Fox News legal analyst Andrew Napolitano, after citing a case in which the Supreme Court struck down a law that prohibited possession of guns in school zones, has this to say:
Applying these principles to President Barack Obama’s health-care proposal, it’s clear that his plan is unconstitutional at its core. The practice of medicine consists of the delivery of intimate services to the human body. In almost all instances, the delivery of medical services occurs in one place and does not move across interstate lines. One goes to a physician not to engage in commercial activity, as the Framers of the Constitution understood, but to improve one’s health. And the practice of medicine, much like public school safety, has been regulated by states for the past century.
Orin Kerr, not exactly a screaming lefty, is fascinated by the sheer volume of obvious inanity in just this one paragraph. “How many errors, misstatements, and plainly weak claims can you count?” he asks?

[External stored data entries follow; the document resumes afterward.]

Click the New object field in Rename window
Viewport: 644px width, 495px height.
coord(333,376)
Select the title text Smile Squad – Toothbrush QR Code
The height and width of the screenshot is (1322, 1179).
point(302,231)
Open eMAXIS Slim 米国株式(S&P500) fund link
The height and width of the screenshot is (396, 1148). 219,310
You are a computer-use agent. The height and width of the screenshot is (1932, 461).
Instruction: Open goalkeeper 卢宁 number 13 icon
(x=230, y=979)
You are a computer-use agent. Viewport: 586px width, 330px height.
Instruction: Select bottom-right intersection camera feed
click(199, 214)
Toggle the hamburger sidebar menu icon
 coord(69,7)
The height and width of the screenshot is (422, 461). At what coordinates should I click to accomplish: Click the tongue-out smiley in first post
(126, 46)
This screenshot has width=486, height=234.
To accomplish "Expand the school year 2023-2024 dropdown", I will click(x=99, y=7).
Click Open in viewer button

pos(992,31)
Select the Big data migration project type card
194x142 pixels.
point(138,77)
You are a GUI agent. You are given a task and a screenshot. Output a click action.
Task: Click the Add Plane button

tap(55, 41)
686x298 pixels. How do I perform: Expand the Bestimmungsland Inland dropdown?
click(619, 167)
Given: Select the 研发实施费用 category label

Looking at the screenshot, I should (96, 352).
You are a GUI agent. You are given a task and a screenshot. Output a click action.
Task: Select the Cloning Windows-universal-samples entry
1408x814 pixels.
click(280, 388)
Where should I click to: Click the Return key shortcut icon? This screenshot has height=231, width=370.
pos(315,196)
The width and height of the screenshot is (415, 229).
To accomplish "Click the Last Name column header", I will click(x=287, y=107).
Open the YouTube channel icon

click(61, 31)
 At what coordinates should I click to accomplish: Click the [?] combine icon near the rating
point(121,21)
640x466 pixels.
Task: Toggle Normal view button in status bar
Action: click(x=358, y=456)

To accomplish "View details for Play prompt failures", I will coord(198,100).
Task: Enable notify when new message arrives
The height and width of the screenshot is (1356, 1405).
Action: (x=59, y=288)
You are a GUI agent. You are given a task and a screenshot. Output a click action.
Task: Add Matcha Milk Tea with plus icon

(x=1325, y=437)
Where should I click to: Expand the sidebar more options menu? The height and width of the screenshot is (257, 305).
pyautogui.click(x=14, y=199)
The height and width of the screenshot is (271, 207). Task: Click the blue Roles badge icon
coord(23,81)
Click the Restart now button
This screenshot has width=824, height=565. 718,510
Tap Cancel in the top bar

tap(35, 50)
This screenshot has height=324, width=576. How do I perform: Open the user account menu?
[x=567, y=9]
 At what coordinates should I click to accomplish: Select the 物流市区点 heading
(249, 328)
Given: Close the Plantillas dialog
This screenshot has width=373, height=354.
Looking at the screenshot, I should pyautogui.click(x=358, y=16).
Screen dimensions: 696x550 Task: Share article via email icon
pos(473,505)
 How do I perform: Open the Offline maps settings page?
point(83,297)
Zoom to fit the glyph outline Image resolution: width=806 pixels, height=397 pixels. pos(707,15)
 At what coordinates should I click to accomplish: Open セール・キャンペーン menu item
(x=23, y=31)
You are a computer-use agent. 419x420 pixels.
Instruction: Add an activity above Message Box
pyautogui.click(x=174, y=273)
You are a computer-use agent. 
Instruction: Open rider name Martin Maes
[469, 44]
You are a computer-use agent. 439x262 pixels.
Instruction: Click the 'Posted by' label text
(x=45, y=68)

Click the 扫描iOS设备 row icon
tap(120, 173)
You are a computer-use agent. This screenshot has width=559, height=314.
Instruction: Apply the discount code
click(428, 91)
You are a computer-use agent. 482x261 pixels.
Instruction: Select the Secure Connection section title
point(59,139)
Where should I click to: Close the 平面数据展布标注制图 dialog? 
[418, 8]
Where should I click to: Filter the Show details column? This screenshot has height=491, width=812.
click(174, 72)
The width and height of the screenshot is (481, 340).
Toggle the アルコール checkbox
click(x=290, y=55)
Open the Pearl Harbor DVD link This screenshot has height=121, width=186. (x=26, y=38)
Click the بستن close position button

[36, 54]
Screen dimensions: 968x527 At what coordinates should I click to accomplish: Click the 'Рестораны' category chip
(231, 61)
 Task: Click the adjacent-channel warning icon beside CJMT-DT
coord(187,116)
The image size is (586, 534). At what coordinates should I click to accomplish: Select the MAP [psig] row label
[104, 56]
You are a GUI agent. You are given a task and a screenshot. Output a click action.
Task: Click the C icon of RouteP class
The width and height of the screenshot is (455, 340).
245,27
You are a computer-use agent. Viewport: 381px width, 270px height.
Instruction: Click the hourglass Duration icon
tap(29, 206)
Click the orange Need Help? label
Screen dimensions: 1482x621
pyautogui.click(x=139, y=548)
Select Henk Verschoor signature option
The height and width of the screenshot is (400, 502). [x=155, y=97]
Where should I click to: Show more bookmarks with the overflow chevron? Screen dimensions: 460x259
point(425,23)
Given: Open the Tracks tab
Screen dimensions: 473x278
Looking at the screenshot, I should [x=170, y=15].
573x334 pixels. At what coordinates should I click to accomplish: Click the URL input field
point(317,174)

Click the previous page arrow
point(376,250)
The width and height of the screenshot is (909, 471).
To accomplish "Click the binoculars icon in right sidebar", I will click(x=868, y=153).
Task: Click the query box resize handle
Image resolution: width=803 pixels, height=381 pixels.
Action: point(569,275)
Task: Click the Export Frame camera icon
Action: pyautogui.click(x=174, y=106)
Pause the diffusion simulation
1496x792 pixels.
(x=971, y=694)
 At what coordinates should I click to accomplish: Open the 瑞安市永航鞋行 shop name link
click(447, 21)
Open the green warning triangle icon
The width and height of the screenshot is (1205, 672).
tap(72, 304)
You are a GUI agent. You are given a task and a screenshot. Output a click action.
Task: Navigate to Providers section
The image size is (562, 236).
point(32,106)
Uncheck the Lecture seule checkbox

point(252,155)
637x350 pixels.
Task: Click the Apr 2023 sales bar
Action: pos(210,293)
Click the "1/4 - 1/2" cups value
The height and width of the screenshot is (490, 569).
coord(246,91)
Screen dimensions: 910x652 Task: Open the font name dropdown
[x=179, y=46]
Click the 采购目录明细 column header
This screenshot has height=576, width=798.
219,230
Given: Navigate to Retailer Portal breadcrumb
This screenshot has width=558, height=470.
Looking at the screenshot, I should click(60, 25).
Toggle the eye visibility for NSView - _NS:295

Sadly, I’m not a lawyer, so I can’t really play. But let’s rewrite this a bit:
Applying these principles to President Johnson’s civil rights proposal, it’s clear that his plan is unconstitutional at its core. Running a restaurant consists of the delivery of vital nutrients to the human body. In almost all instances, the delivery of food occurs in one place and does not move across interstate lines. One goes to a restaurant not to engage in commercial activity, as the Framers of the Constitution understood, but to eat. And the licensing of eating establishments, much like public school safety, has been regulated by states for the past century.
To the dismay of people like George Wallace and Robert Welch, that didn’t fly back in 1965 and it won’t fly today. Taking money for the delivery of services, intimate or not, is plainly commerce. (In the case of medical services, about $2 trillion worth of commerce every year.) Virtually everything in a doctor’s office has crossed state lines to get there. Thousands of insurance companies, medical groups, hospital chains, and medical suppliers are nationwide corporations. The federal government has regulated the sale and distribution of pharmaceuticals for over 70 years. Doctors are routinely employed by out-of-state corporations. If the medical industry isn’t interstate commerce, then nothing is.
Napolitano’s reasoning wouldn’t pass muster in a first-year con law class. Like all the other “tenthers” trying to claim that Congress has no constitutional authority to regulate healthcare, he may really, really wish that his arguments were true. But they aren’t. The guy’s a clown.